#### DO THIS
Please recast all the entries below as a JSON list of strings, with one string for each line and blank lines left out.
-- Start EXERCISE INPUTS --
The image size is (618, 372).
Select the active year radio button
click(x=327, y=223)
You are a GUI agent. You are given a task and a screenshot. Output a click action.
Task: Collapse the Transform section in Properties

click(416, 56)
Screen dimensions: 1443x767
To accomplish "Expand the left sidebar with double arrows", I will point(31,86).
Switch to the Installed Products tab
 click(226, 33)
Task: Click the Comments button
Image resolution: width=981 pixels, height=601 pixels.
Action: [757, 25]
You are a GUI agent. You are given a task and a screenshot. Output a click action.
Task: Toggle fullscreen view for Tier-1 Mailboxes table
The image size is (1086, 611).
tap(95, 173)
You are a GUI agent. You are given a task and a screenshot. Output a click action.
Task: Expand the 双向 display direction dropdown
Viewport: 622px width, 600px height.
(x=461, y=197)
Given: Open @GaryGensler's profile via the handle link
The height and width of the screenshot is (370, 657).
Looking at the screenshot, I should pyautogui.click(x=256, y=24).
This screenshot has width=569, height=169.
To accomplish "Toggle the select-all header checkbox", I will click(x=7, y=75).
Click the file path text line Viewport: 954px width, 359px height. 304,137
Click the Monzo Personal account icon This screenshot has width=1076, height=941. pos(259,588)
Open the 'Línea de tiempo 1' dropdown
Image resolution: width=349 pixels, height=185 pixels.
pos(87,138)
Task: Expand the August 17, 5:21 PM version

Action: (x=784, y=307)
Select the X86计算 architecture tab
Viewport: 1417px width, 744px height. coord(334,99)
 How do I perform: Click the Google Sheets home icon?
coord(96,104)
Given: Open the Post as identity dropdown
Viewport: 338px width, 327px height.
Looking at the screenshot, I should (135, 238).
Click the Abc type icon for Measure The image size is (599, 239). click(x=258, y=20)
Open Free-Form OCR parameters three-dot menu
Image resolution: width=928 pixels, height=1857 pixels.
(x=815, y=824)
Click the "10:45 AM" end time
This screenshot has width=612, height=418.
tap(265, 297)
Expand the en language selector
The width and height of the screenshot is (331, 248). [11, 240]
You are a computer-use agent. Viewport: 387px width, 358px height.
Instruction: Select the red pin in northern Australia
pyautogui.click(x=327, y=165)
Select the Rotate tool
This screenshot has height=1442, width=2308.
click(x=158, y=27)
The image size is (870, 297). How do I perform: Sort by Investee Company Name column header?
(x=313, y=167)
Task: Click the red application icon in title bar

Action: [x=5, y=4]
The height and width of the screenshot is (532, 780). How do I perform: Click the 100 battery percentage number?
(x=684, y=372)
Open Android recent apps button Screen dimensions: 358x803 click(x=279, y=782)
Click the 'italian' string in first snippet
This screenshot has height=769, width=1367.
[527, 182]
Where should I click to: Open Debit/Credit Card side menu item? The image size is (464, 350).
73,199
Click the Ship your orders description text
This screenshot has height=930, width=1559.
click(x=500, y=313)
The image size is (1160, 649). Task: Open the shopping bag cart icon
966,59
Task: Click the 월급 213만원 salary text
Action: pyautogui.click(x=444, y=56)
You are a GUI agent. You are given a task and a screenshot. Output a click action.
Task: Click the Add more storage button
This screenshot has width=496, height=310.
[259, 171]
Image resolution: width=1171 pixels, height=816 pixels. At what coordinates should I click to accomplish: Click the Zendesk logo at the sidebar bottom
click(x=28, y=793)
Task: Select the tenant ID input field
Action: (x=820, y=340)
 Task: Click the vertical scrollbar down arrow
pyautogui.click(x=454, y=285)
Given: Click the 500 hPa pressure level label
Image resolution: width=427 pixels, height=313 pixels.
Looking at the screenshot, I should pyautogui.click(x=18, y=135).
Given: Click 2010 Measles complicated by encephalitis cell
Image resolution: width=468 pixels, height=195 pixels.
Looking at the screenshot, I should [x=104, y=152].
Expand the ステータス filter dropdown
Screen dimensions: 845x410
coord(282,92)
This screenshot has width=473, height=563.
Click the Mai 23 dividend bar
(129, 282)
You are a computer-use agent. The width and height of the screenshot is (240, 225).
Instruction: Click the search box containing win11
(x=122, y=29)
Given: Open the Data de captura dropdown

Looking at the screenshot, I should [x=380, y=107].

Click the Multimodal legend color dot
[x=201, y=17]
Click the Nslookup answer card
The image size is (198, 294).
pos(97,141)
-- End EXERCISE INPUTS --
#### CORRECT RESULT
[
  "The image size is (618, 372).",
  "Select the active year radio button",
  "click(x=327, y=223)",
  "You are a GUI agent. You are given a task and a screenshot. Output a click action.",
  "Task: Collapse the Transform section in Properties",
  "click(416, 56)",
  "Screen dimensions: 1443x767",
  "To accomplish \"Expand the left sidebar with double arrows\", I will point(31,86).",
  "Switch to the Installed Products tab",
  " click(226, 33)",
  "Task: Click the Comments button",
  "Image resolution: width=981 pixels, height=601 pixels.",
  "Action: [757, 25]",
  "You are a GUI agent. You are given a task and a screenshot. Output a click action.",
  "Task: Toggle fullscreen view for Tier-1 Mailboxes table",
  "The image size is (1086, 611).",
  "tap(95, 173)",
  "You are a GUI agent. You are given a task and a screenshot. Output a click action.",
  "Task: Expand the 双向 display direction dropdown",
  "Viewport: 622px width, 600px height.",
  "(x=461, y=197)",
  "Given: Open @GaryGensler's profile via the handle link",
  "The height and width of the screenshot is (370, 657).",
  "Looking at the screenshot, I should pyautogui.click(x=256, y=24).",
  "This screenshot has width=569, height=169.",
  "To accomplish \"Toggle the select-all header checkbox\", I will click(x=7, y=75).",
  "Click the file path text line Viewport: 954px width, 359px height. 304,137",
  "Click the Monzo Personal account icon This screenshot has width=1076, height=941. pos(259,588)",
  "Open the 'Línea de tiempo 1' dropdown",
  "Image resolution: width=349 pixels, height=185 pixels.",
  "pos(87,138)",
  "Task: Expand the August 17, 5:21 PM version",
  "Action: (x=784, y=307)",
  "Select the X86计算 architecture tab",
  "Viewport: 1417px width, 744px height. coord(334,99)",
  " How do I perform: Click the Google Sheets home icon?",
  "coord(96,104)",
  "Given: Open the Post as identity dropdown",
  "Viewport: 338px width, 327px height.",
  "Looking at the screenshot, I should (135, 238).",
  "Click the Abc type icon for Measure The image size is (599, 239). click(x=258, y=20)",
  "Open Free-Form OCR parameters three-dot menu",
  "Image resolution: width=928 pixels, height=1857 pixels.",
  "(x=815, y=824)",
  "Click the \"10:45 AM\" end time",
  "This screenshot has width=612, height=418.",
  "tap(265, 297)",
  "Expand the en language selector",
  "The width and height of the screenshot is (331, 248). [11, 240]",
  "You are a computer-use agent. Viewport: 387px width, 358px height.",
  "Instruction: Select the red pin in northern Australia",
  "pyautogui.click(x=327, y=165)",
  "Select the Rotate tool",
  "This screenshot has height=1442, width=2308.",
  "click(x=158, y=27)",
  "The image size is (870, 297). How do I perform: Sort by Investee Company Name column header?",
  "(x=313, y=167)",
  "Task: Click the red application icon in title bar",
  "Action: [x=5, y=4]",
  "The height and width of the screenshot is (532, 780). How do I perform: Click the 100 battery percentage number?",
  "(x=684, y=372)",
  "Open Android recent apps button Screen dimensions: 358x803 click(x=279, y=782)",
  "Click the 'italian' string in first snippet",
  "This screenshot has height=769, width=1367.",
  "[527, 182]",
  "Where should I click to: Open Debit/Credit Card side menu item? The image size is (464, 350).",
  "73,199",
  "Click the Ship your orders description text",
  "This screenshot has height=930, width=1559.",
  "click(x=500, y=313)",
  "The image size is (1160, 649). Task: Open the shopping bag cart icon",
  "966,59",
  "Task: Click the 월급 213만원 salary text",
  "Action: pyautogui.click(x=444, y=56)",
  "You are a GUI agent. You are given a task and a screenshot. Output a click action.",
  "Task: Click the Add more storage button",
  "This screenshot has width=496, height=310.",
  "[259, 171]",
  "Image resolution: width=1171 pixels, height=816 pixels. At what coordinates should I click to accomplish: Click the Zendesk logo at the sidebar bottom",
  "click(x=28, y=793)",
  "Task: Select the tenant ID input field",
  "Action: (x=820, y=340)",
  " Task: Click the vertical scrollbar down arrow",
  "pyautogui.click(x=454, y=285)",
  "Given: Click the 500 hPa pressure level label",
  "Image resolution: width=427 pixels, height=313 pixels.",
  "Looking at the screenshot, I should pyautogui.click(x=18, y=135).",
  "Given: Click 2010 Measles complicated by encephalitis cell",
  "Image resolution: width=468 pixels, height=195 pixels.",
  "Looking at the screenshot, I should [x=104, y=152].",
  "Expand the ステータス filter dropdown",
  "Screen dimensions: 845x410",
  "coord(282,92)",
  "This screenshot has width=473, height=563.",
  "Click the Mai 23 dividend bar",
  "(129, 282)",
  "You are a computer-use agent. The width and height of the screenshot is (240, 225).",
  "Instruction: Click the search box containing win11",
  "(x=122, y=29)",
  "Given: Open the Data de captura dropdown",
  "Looking at the screenshot, I should [x=380, y=107].",
  "Click the Multimodal legend color dot",
  "[x=201, y=17]",
  "Click the Nslookup answer card",
  "The image size is (198, 294).",
  "pos(97,141)"
]